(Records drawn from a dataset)
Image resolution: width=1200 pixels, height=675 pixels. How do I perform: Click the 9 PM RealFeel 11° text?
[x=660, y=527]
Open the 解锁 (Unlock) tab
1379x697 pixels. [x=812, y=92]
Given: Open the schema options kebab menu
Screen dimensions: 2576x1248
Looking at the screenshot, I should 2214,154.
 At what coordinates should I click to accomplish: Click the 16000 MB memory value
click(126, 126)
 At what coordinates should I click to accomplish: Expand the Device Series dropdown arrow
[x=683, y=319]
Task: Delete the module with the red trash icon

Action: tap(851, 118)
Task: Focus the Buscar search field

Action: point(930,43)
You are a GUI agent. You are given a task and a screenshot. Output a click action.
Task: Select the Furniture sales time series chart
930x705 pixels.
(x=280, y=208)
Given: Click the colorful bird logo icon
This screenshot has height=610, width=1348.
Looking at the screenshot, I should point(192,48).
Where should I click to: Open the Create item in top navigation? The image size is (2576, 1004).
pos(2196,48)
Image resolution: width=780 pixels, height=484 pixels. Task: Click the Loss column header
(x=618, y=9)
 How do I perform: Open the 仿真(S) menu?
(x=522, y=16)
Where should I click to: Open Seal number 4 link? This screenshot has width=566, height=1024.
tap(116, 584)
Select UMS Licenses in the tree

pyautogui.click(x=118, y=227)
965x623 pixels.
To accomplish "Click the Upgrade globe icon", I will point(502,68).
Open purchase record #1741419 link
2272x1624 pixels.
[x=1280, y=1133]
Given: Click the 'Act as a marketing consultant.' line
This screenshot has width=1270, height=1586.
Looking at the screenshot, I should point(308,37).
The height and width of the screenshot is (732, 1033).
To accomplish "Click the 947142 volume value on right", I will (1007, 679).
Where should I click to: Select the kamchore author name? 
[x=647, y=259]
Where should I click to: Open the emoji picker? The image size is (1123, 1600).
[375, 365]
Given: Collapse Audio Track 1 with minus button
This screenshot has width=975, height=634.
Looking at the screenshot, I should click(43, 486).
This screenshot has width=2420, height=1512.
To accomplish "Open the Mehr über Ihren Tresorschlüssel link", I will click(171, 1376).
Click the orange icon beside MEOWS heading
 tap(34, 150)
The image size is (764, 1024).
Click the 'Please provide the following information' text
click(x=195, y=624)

TASK TO CARRY OUT → Looking at the records above, return exactly the lines from the line with "At what coordinates should I click to accomplish: Expand" to the line with "965x623 pixels.", both ends included.

ANSWER TO THIS TASK →
 At what coordinates should I click to accomplish: Expand the Device Series dropdown arrow
[x=683, y=319]
Task: Delete the module with the red trash icon

Action: tap(851, 118)
Task: Focus the Buscar search field

Action: point(930,43)
You are a GUI agent. You are given a task and a screenshot. Output a click action.
Task: Select the Furniture sales time series chart
930x705 pixels.
(x=280, y=208)
Given: Click the colorful bird logo icon
This screenshot has height=610, width=1348.
Looking at the screenshot, I should point(192,48).
Where should I click to: Open the Create item in top navigation? The image size is (2576, 1004).
pos(2196,48)
Image resolution: width=780 pixels, height=484 pixels. Task: Click the Loss column header
(x=618, y=9)
 How do I perform: Open the 仿真(S) menu?
(x=522, y=16)
Where should I click to: Open Seal number 4 link? This screenshot has width=566, height=1024.
tap(116, 584)
Select UMS Licenses in the tree

pyautogui.click(x=118, y=227)
965x623 pixels.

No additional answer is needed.